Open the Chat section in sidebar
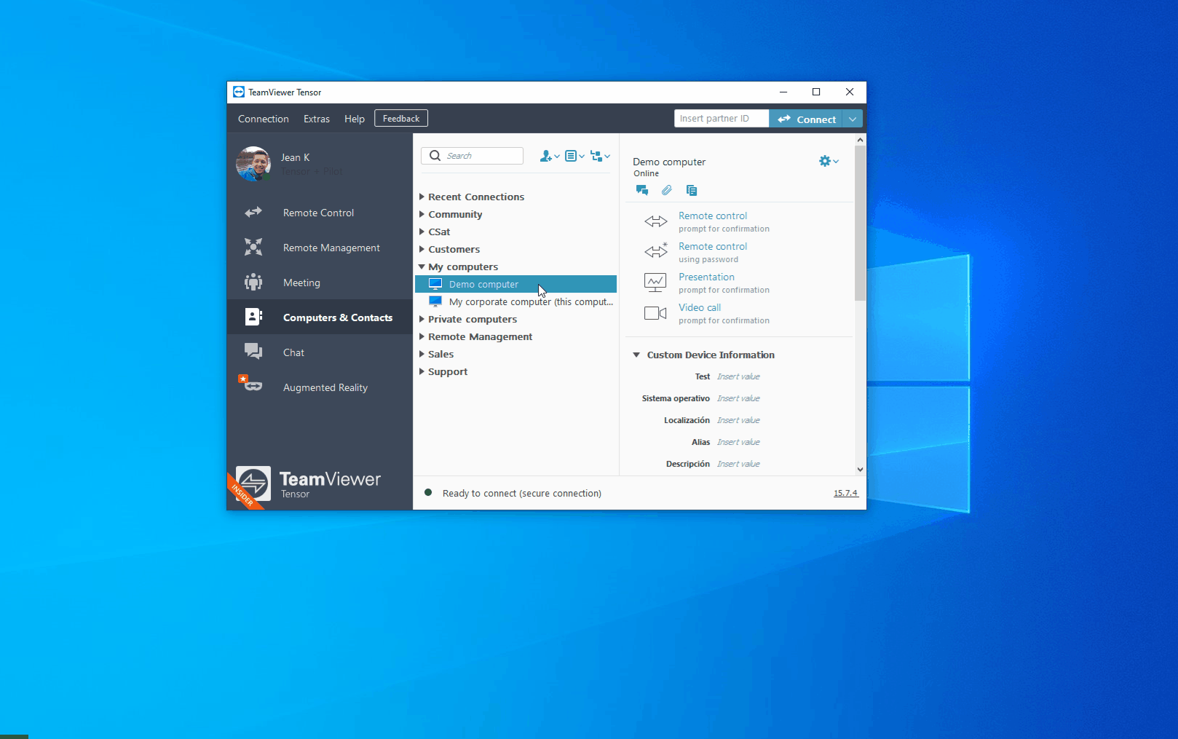The image size is (1178, 739). point(293,352)
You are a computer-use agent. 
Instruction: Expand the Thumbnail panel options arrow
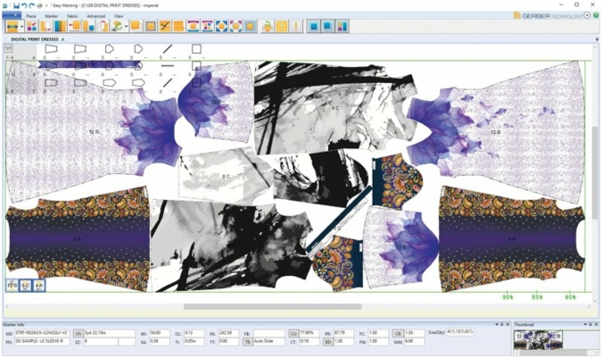(583, 325)
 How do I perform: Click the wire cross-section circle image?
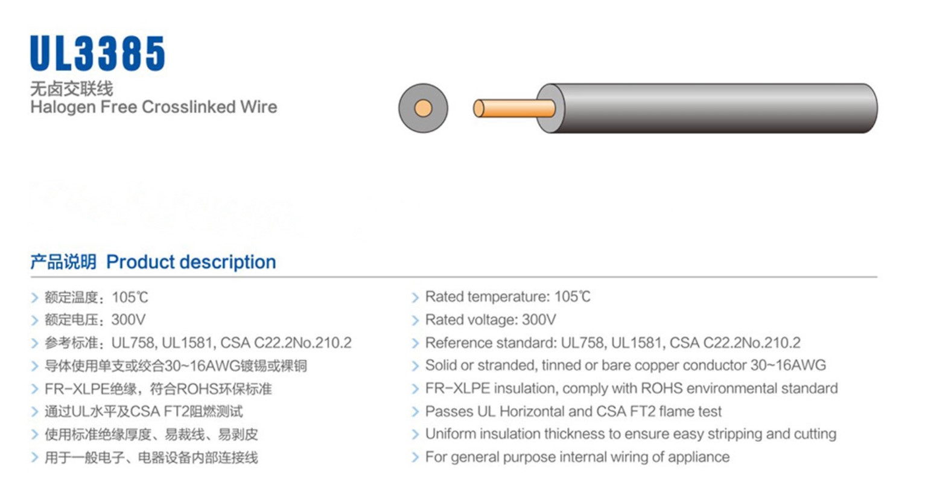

[Assignment] Pictures are to be left out; set down everything else in the records exactly.

[Answer space]
Open the Chat section in sidebar
The image size is (1178, 739). point(293,352)
You are a computer-use agent. 
Instruction: Expand the Thumbnail panel options arrow
(583, 325)
 How do I perform: Click the wire cross-section circle image?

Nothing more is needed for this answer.